Machine learning-based approaches present a unique opportunity to address this challenge. Last year, the first ‘Machine Learning for Drug Discovery’ (MLDD) workshop at ICLR 2022 brought together hundreds of attendees and world-class experts in ML for drug discovery. The second edition of MLDD workshop aims at bringing together the community to discuss cutting edge research in this area on the following three themes, covering the end-to-end drug discovery process:
Genetic & molecular representation learning: Methods aiming at learning compact lower dimensional representations of high dimensional structured biological objects (e.g., DNA, proteins, small molecules). The objective is to then leverage these representations in disease prediction models (e.g., variant effect predictions) or quantify the affinity between two biological entities (e.g., binding between antibody and viral proteins) to support drug and vaccine design.

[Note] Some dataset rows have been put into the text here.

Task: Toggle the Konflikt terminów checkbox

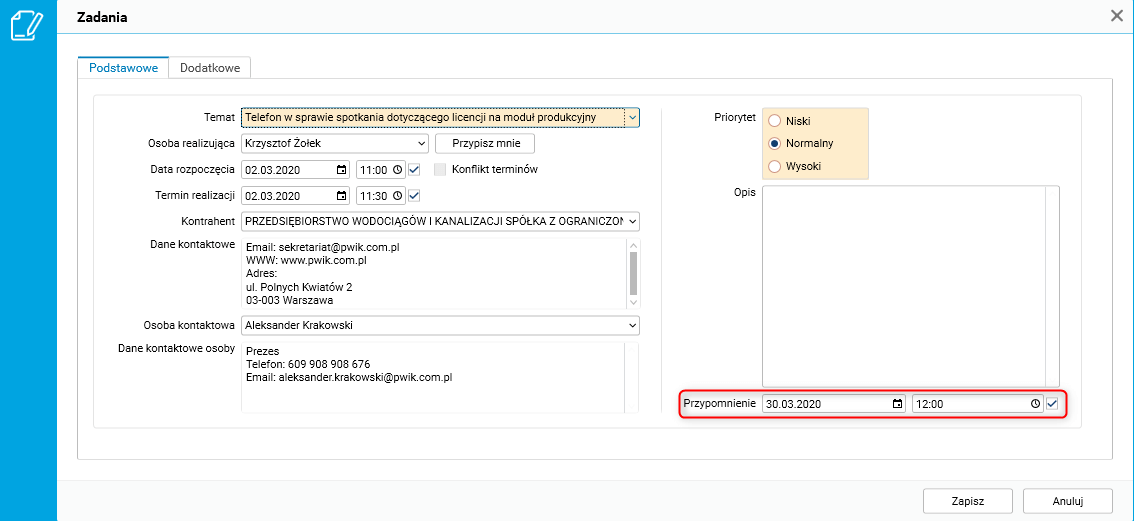Action: [x=440, y=170]
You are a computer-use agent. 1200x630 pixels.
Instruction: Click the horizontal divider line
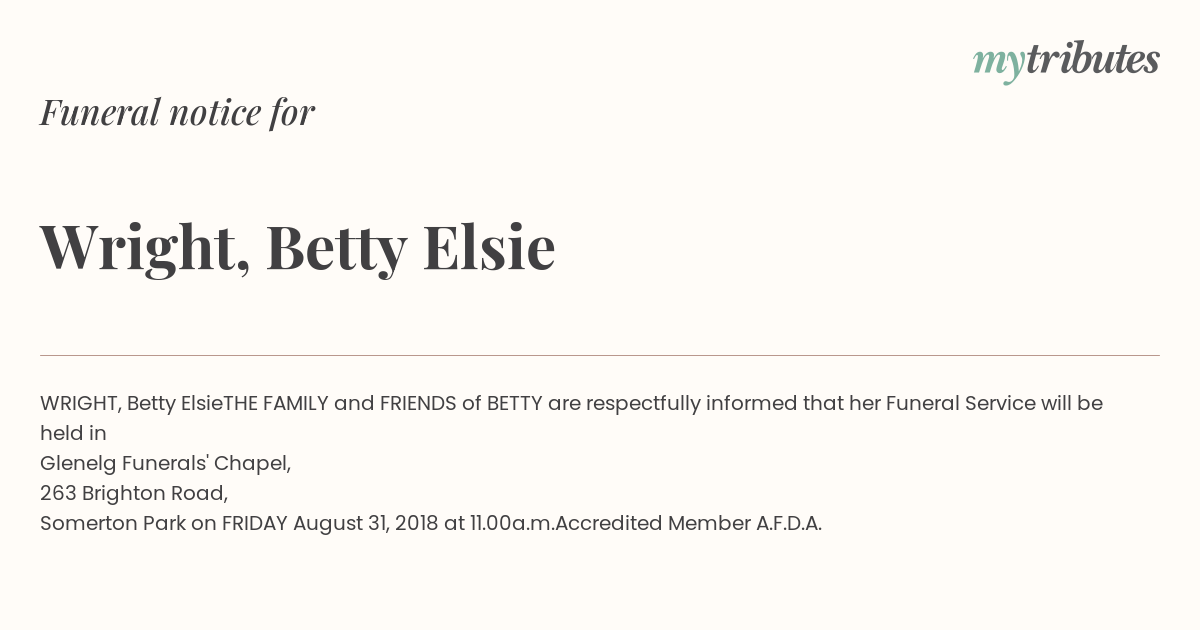click(600, 355)
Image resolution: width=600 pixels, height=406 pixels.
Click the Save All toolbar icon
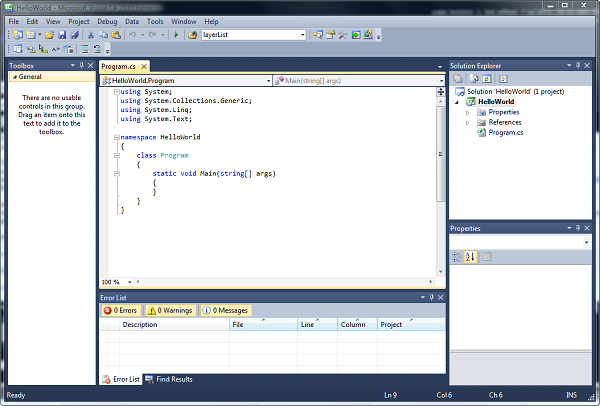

Molecule optimization & target identification: Approaches to enhance the identification or the generation of new molecules that optimize specific properties of interest (e.g., drug-likeness, solubility). This is crucial for efficient large scale screening of drug precursors and protein biotherapeutics design.
Biological experiment design: Methods to guide the design and execution of complex biological experiments (e.g., active learning), in particular the efficient exploration of experiment spaces that span hundreds of billions of potential configurations. The overarching goal is to uncover causal relationships between genes and pathologies and subsequently identify more promising drug targets.
The workshop will feature talks from leading researchers and pioneers in ML applied to drug discovery, a community challenge, as well as spotlight presentations and poster sessions for accepted papers.